Via Dr. Helen, comes an interview with, err, Dr. Helen. On the cause of kiddie violence, she says:
Youth violence is a very complex construct and experts and others tend to want to blame one thing, a video game, the Internet, or TV as the “cause” of why kids kill. This simplistic “one solution fits all” approach is easy, just get rid of X and kids will stop being violent. But it is simply not true.
Back when I was in prison*, there was a man that had worked with delinquents for two decades. Back then, we called them delinquents – I think they call them happy, fluffy bunnies now so as not to offend them or their parents. Particularly the parents, who get outright ornery when you tell them that their son (who is a three time, violent felon and sexual predator) may have some issues. The man I worked with was a licensed social worker with a graduate degree and before that he was a drill sergeant. No, really. One day, I said to him: What’s wrong with kids these days? They’re too quick to shoot each other or stab each other or club each other from behind. He says, and I am not making this up, that: Kids today are afraid to take an ass-whippin’.
He went on to say that, in his day and mine, if two teenage boys had a conflict, they’d meet on the playground after school and settle it. He’s right, we did. But no one ever got killed. No one ever went to the ER. We had black-eyes and were sore but we got over it pretty quickly. Then, the next day, we were friends again. Now, he says, kids are afraid of that. They don’t want to fight, because they’re scared of a little ass-whippin’. They’d rather attempt to kill someone than get their ass handed to them.

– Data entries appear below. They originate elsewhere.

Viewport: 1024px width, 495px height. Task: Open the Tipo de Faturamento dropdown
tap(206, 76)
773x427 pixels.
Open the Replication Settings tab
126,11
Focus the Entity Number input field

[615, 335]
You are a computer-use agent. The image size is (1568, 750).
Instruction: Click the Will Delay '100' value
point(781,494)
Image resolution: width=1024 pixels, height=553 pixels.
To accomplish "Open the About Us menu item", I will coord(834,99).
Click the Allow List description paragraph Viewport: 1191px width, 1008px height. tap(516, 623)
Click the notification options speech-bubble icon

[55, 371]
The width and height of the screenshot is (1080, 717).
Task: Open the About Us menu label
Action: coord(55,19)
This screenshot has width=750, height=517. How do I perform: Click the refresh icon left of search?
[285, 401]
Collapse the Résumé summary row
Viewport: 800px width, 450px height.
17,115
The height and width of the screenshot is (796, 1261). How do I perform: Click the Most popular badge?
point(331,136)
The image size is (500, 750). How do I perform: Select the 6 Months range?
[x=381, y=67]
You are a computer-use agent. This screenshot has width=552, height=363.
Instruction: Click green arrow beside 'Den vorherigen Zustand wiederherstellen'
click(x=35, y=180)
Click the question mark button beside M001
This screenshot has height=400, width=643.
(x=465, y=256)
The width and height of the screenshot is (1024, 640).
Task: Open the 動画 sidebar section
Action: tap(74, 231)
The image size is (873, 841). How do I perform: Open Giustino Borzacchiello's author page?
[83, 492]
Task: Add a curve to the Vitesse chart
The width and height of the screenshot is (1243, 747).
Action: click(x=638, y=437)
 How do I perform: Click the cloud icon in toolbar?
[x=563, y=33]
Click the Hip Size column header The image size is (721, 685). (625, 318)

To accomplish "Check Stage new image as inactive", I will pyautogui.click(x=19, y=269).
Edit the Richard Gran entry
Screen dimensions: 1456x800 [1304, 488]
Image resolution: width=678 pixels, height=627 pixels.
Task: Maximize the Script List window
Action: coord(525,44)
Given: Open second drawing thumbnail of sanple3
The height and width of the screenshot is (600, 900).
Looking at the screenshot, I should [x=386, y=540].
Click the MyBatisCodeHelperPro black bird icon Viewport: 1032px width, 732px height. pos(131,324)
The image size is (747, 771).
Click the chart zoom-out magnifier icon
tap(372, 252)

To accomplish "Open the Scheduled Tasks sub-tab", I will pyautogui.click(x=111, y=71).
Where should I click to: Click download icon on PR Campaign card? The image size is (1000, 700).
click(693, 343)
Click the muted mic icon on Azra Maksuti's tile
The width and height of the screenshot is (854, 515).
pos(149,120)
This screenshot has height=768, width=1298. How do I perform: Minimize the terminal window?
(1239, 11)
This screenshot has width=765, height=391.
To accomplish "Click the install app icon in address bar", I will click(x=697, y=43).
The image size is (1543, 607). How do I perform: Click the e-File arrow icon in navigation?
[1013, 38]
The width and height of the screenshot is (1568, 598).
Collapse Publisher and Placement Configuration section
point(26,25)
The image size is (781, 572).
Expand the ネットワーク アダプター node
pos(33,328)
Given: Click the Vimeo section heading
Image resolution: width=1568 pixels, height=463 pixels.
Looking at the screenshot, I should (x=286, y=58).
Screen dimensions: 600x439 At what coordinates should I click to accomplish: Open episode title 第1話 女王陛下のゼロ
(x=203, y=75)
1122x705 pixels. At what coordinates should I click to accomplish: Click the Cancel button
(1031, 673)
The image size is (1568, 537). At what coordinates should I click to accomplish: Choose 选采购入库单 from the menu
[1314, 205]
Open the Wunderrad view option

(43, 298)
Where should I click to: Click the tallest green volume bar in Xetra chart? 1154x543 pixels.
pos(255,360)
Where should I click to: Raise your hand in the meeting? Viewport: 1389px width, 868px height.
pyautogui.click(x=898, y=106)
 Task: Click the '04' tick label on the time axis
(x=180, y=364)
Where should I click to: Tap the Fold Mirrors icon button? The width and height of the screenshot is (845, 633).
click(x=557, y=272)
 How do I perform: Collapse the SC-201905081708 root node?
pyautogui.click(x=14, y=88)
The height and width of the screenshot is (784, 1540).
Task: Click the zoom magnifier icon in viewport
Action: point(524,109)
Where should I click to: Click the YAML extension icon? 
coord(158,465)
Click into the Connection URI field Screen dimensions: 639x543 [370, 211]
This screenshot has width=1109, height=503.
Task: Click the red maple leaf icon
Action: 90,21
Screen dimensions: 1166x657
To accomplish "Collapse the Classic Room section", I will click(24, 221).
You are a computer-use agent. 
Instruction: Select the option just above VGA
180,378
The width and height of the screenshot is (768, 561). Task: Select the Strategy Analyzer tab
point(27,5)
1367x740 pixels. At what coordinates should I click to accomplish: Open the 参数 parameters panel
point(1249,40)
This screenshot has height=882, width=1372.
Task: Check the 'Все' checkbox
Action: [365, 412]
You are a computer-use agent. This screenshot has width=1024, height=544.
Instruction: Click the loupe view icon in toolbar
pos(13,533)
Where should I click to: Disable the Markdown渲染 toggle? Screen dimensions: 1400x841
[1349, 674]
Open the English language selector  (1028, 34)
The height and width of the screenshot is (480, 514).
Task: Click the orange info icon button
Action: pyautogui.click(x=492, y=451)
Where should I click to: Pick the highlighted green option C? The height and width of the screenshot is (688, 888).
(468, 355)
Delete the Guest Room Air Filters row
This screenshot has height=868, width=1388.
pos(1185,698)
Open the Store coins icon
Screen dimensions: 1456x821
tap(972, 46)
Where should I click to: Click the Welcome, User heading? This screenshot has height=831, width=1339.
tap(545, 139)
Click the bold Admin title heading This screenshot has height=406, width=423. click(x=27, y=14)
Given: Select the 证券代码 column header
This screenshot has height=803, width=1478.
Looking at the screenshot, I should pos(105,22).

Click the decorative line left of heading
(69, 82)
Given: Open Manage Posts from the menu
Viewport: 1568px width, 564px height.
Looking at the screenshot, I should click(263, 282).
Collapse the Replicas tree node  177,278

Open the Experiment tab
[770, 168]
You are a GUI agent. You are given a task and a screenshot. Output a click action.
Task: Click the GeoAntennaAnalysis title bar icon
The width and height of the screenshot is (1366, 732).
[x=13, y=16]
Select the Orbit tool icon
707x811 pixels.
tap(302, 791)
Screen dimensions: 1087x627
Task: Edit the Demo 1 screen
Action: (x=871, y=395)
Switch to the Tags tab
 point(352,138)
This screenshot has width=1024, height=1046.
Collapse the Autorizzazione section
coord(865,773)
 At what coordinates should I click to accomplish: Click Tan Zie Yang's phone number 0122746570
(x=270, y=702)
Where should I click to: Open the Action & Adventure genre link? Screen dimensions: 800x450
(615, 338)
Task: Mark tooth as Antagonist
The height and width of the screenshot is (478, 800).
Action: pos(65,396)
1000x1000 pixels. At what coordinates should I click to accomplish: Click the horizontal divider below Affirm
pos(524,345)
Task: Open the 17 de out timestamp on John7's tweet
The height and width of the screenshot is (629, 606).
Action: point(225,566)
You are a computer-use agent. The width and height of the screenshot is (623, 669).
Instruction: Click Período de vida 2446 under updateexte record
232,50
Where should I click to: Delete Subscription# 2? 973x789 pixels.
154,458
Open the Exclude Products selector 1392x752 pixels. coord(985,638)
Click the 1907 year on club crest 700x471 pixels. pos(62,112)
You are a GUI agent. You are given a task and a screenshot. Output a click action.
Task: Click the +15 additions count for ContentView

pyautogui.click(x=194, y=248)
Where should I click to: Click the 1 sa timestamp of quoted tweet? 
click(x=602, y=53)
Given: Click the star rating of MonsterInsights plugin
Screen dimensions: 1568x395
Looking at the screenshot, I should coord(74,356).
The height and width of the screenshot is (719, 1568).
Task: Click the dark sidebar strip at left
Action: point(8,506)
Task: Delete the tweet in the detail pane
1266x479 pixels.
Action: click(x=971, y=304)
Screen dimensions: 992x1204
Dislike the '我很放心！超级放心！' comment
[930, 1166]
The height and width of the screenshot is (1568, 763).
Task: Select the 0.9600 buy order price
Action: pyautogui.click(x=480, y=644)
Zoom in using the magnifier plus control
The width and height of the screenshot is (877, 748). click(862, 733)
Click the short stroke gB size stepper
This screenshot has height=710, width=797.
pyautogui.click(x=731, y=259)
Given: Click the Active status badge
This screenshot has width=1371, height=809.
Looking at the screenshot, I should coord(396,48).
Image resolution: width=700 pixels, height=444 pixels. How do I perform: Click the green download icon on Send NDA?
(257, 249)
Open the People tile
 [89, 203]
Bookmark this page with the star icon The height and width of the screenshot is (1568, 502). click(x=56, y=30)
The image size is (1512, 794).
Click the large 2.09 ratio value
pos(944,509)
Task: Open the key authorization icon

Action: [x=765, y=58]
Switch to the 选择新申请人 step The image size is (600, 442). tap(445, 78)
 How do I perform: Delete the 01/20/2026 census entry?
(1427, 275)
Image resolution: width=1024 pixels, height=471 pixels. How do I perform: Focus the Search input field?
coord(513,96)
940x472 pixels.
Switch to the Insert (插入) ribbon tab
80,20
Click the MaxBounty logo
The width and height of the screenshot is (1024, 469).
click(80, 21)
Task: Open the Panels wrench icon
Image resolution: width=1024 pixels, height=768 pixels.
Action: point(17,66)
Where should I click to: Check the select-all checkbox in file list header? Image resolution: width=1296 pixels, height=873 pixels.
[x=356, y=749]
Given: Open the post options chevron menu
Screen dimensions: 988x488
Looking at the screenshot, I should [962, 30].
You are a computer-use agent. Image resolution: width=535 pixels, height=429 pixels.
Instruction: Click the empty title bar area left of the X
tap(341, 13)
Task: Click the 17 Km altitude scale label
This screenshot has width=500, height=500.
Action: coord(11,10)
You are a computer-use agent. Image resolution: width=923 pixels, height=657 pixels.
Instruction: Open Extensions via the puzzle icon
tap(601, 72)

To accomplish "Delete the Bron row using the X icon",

Could be. I had my ass kicked a few times and I seem OK.
* I worked there but I may as well have been doing time. Not a pleasant experience.
Update: In comments, Ken opines:
But if no distinction whatsoever is made between degrees of violence, or the ends to which it is put, then there is no reason for an adolescent to draw a distinction between “fighting back” and murder. Both are equally condemned, so why take half measures?
I suppose teaching the notion that all violence is equally bad, though understandable, could have some unintended consequences. But I don’t know that anyone intentionally teaches that but policies like zero tolerance make it somewhat believable.